Un modello futuristico, l’ultimo realizzato sulla base dell’Alfa Romeo 33 Stradale (telaio numero 750.33.11), fuoriserie italiana prodotta dal biscione in 18 esemplari tra il 1967 e il 1969. Punto di partenza per il racconto di questo modello sono le linee nette e definite tracciate dall'allora trentottenne Marcello Gandini e l’inconfondibile profilo a cuneo, comune ad altre concept car di Bertone ed espressione di quel particolare periodo stilistico di sperimentazione pura.
Stile e tecnica
L’Alfa Romeo Navajo era un concentrato di stile e tecnica. Il telaio della 33 Stradale venne allungato per supportare una lunga carrozzeria in fibra di vetro per la massima leggerezza possibile.

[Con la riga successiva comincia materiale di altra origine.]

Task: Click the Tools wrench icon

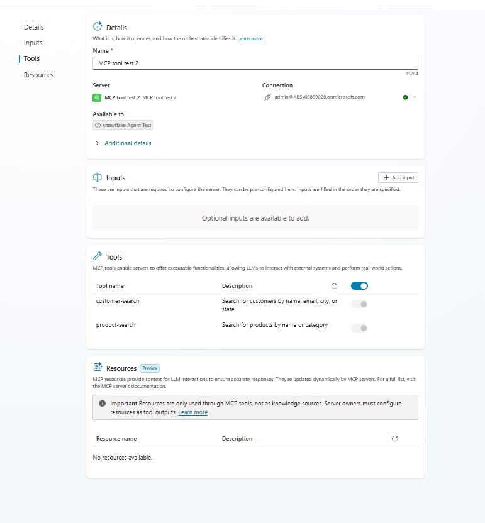Action: [97, 256]
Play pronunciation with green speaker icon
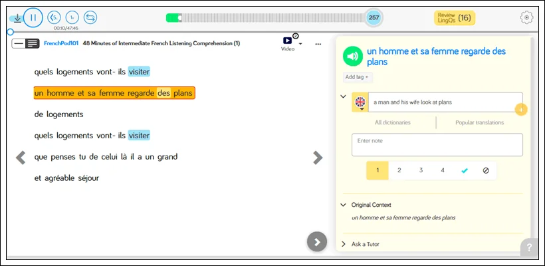The height and width of the screenshot is (266, 545). tap(353, 57)
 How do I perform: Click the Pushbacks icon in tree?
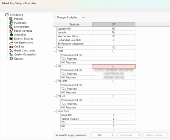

La vettura, lunga 3,8 metri, larga 1,86 e alta solo 1 metro, pesava appena 870 chilogrammi. Vista la natura prestazionale della Navajo, designer e progettisti giocarono con i flussi d’aria per schiacciare la vettura a terra all’aumentare della velocità di percorrenza, utilizzando spoiler e splitter attivi.
Ecco quindi spiegato il motivo tecnico, al di là della pura scenografia, di un frontale rastremato con fanaleria che scompariva all’interno dei parafanghi (una soluzione mai più esplorata) e dell’enorme alettone posteriore trapezoidale in grado di variare l’inclinazione a seconda della velocità raggiunta. La Navajo era spinta dal 2.0 V8 a iniezione meccanica da 233 cavalli di potenza, abbinato a un cambio manuale a sei marce posizionato longitudinalmente.
Interni essenziali
L’essenzialità degli interni è coerente con lo spirito di leggerezza ispiratore del progetto. L’abitacolo è composto da pochi elementi, un volante piuttosto particolare, la cui forma può ricordare quello delle Citroen dell’epoca, un cruscotto essenziale, sedili con struttura in vetroresina e inserti centrali in arancione.
La stessa particolarissima cromia scelta per colorare la fascia che circonda tutta la Navajo e che segna una netta contrapposizione con l’argento del resto del corpo vettura. Infine, il vincolo della leggerezza ha imposto ai progettisti di sostituire il logo fisico con immagini e scritte stampate che ritroviamo qua e là per la carrozzeria. I più importanti e visibili si trovano sul fianco dell’allettone: Bertone e Quadrifoglio, stile e sportività, design e competizione.